[TEXT SECTION]:
[start]

WM was built on the founding principle that 10,000 WM credits bought back in 1990 (or thereabouts) for a 2BR Red week, will ALWAYS get you into a comparable 2BR in Red season for the life of the club.  The owner who spent $1.00 per WM credit back in 1990 must have access to a 2BR Red week in the latest resort TW builds.  This allows for a 3% inflation factor compounding over the years.  

In reality, the units TW built/acquired in 1990, for instance, should have been compounding at 5% - 7%.  That $1.00, TW charged back in 1990, should now be $2.29 in 2007 dollars at 5% inflation and $3.15 at 7% inflation.  This is what TW should be charging new owners.

I’ve used Zillow.com to estimate the WM resort area growth and it seems to be 7% for the mainland and 9% in Hawaii.

What does this mean?  TW’s salesreps find it much easier to sell $1.80 WM credits than $3.15 credits – it doesn’t take a Marriott type of super salesrep (Who makes $200k+) just a local real estate agent happy with $40k per year.  Since TW isn’t about to give up profit for their master (Wyndham today, who knows tomorrow) they want existing WM owners to buy 2,000 more WM credits from them at a discounted $1.50 or $3,000 gross sales minus a commission and expense for a salesrep.

I doubt that most WM owners are into renting WM credits; they might borrow ahead and be short 2,000 credits next year.  TW probably has programs that monitor this and when you borrow you can expect that salesrep ready to sell you “an exciting offer”.

[end]

[Rows from a dataset]:
[start]

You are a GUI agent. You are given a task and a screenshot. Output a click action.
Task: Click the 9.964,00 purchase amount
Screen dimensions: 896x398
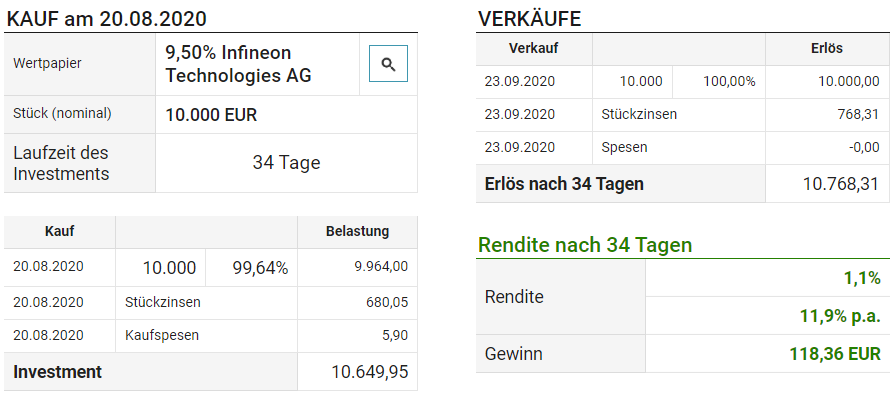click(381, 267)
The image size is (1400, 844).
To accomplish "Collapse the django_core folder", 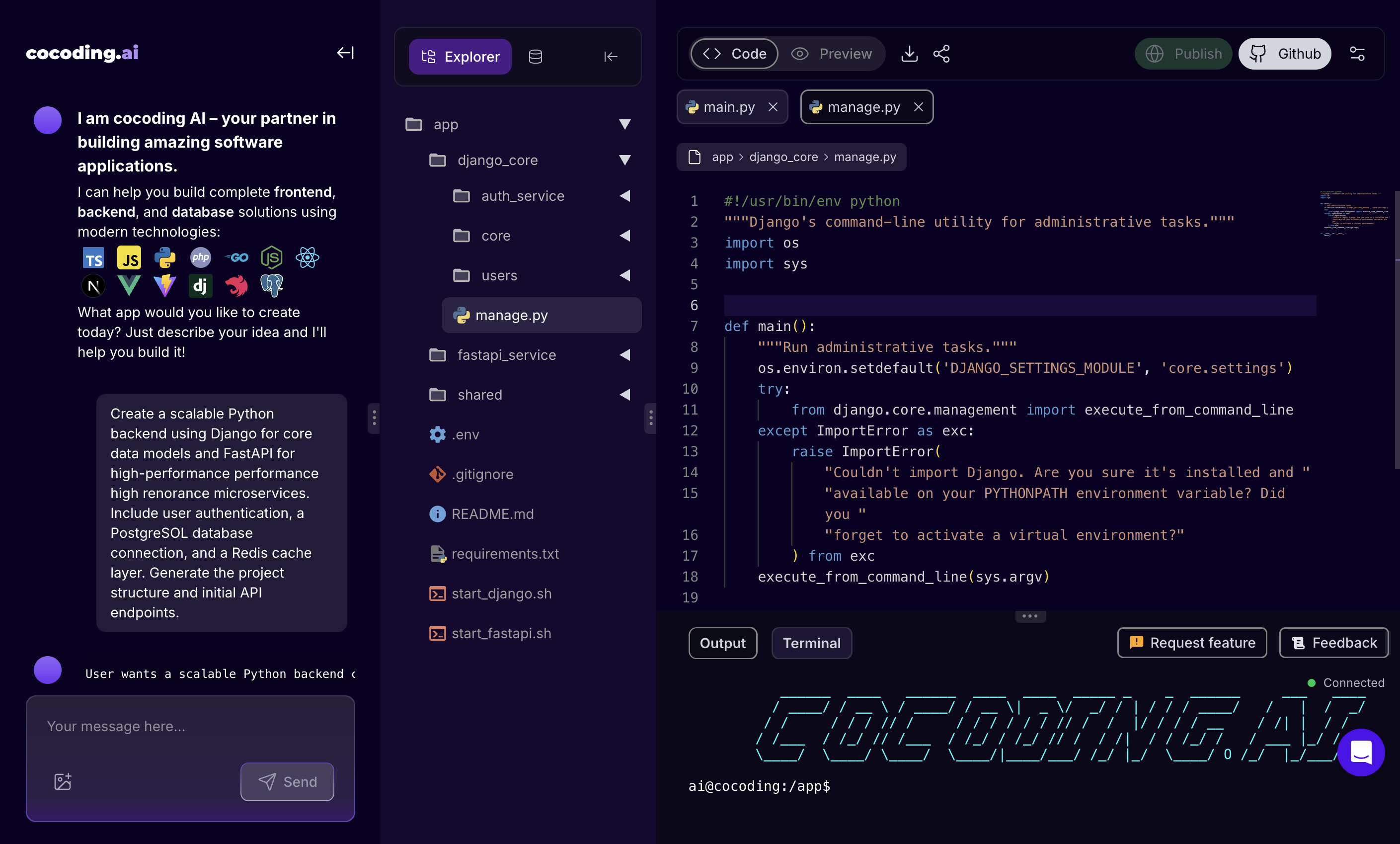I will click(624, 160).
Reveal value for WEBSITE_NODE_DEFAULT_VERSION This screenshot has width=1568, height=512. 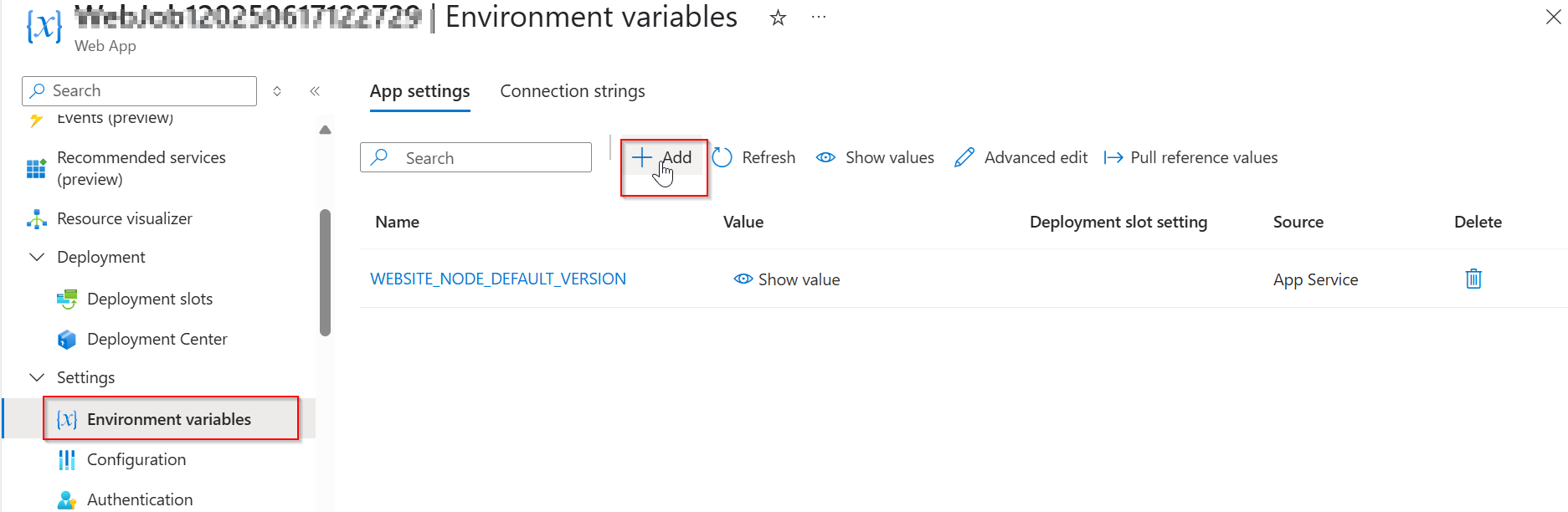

[end]

[EXERCISE DESCRIPTION]:
According to the post on WM credit pricing, why does TW want existing WM owners to buy 2,000 more WM credits at a discounted $1.50?

[RESPONSE TO THIS TASK]:
TW is not about to give up profit for its master, which the post identifies as Wyndham at present. It therefore seeks additional sales from existing owners, at $1.50 per credit or $3,000 gross, minus a commission and expenses for a salesrep.